- [Passage shown]
☆ ☆ ☆ ☆ ☆ ☆ ☆

But, you know, I mean, for me, I mean, I don't care about that kind of thing.

I care, I'm a lot, I'm a lot more.

My friend, people like to say I'm attracted to old men,

which is in a way is true, I guess but you know it's uh I mean but I mean there's

all joking aside there's just something about that generation I think a lot of people are born and they live their lives and they die without really making an impact around them and truth be told if they did not exist the world probably would not be different But you can't say that about a single World War II veteran.

I really believe that each one of them has done so so much more for other people than people can ever do for them.

And it's not like they were doing it for that reason.

They weren't doing it for the valor or for the glory.

They were doing it because it was the right thing.

And I just think that at a time when it was so crystal clear for people, you know, what's right and wrong, and just you do what you have to do to help people.

It's

you know, you say that

people live their life and they die, and maybe things don't change.

But

I was waiting for my daughter one day at lunch.

It's when I was living in New York City.

And there's a restaurant

right at the side of the ice rink.

And it was cold and it was winter.

And I'm sitting right at the glass.

So I'm looking right at the ice rink.

☆ ☆ ☆ ☆ ☆ ☆ ☆

- [Data lines]
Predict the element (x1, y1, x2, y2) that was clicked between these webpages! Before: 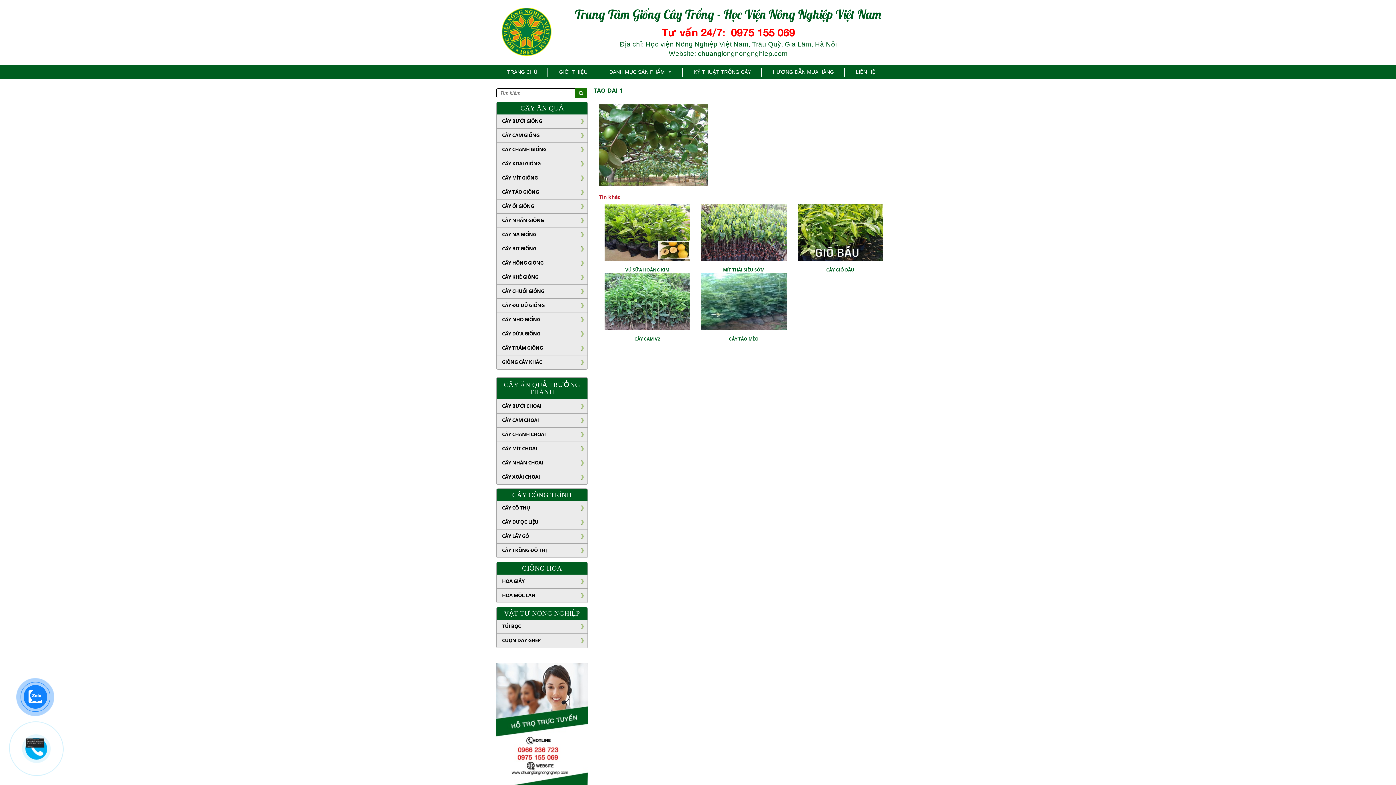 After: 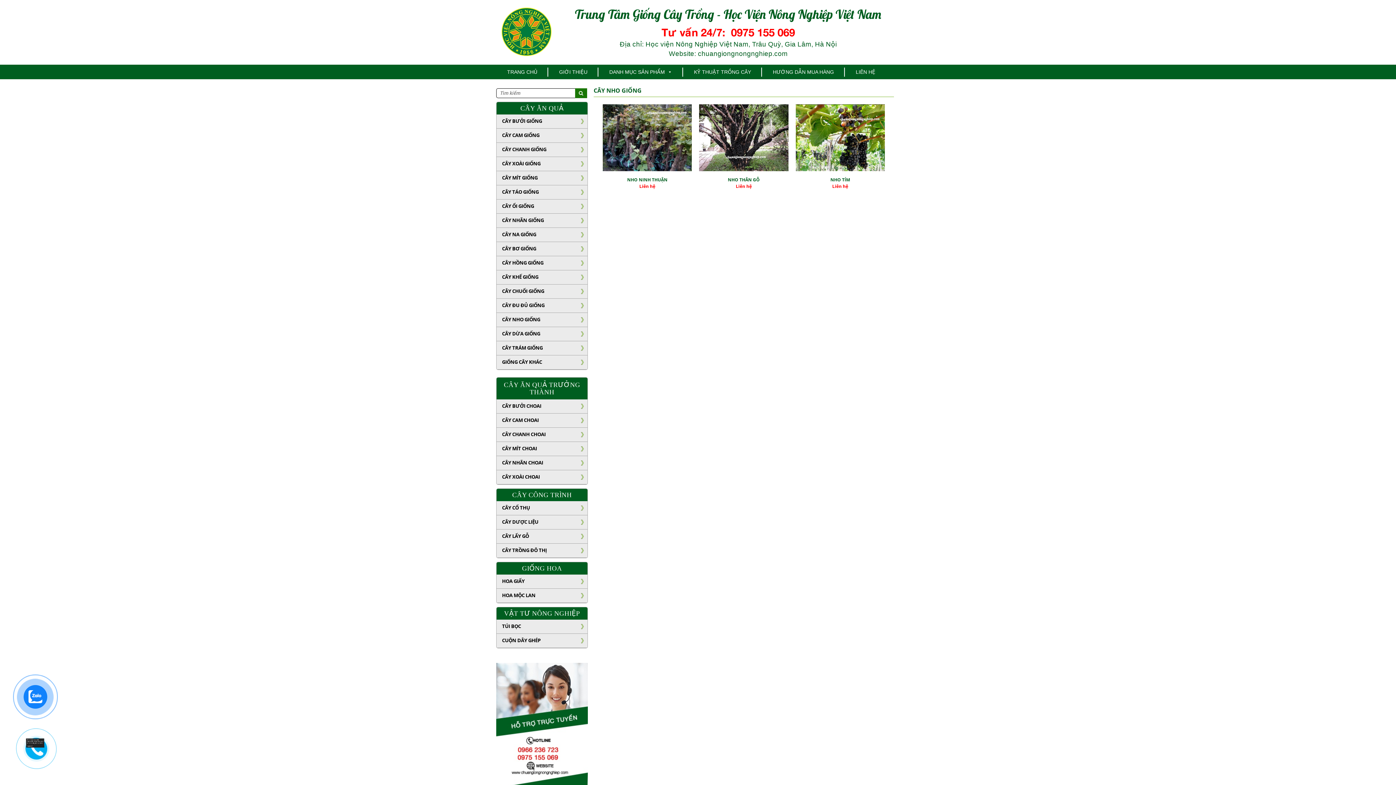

☆ ☆ ☆ ☆ ☆ ☆ ☆

- [What is being asked] Reproduce the passage above about World War II veterans from "which is in" to "do for them.".

- [The result]
which is in a way is true, I guess but you know it's uh I mean but I mean there's

all joking aside there's just something about that generation I think a lot of people are born and they live their lives and they die without really making an impact around them and truth be told if they did not exist the world probably would not be different But you can't say that about a single World War II veteran.

I really believe that each one of them has done so so much more for other people than people can ever do for them.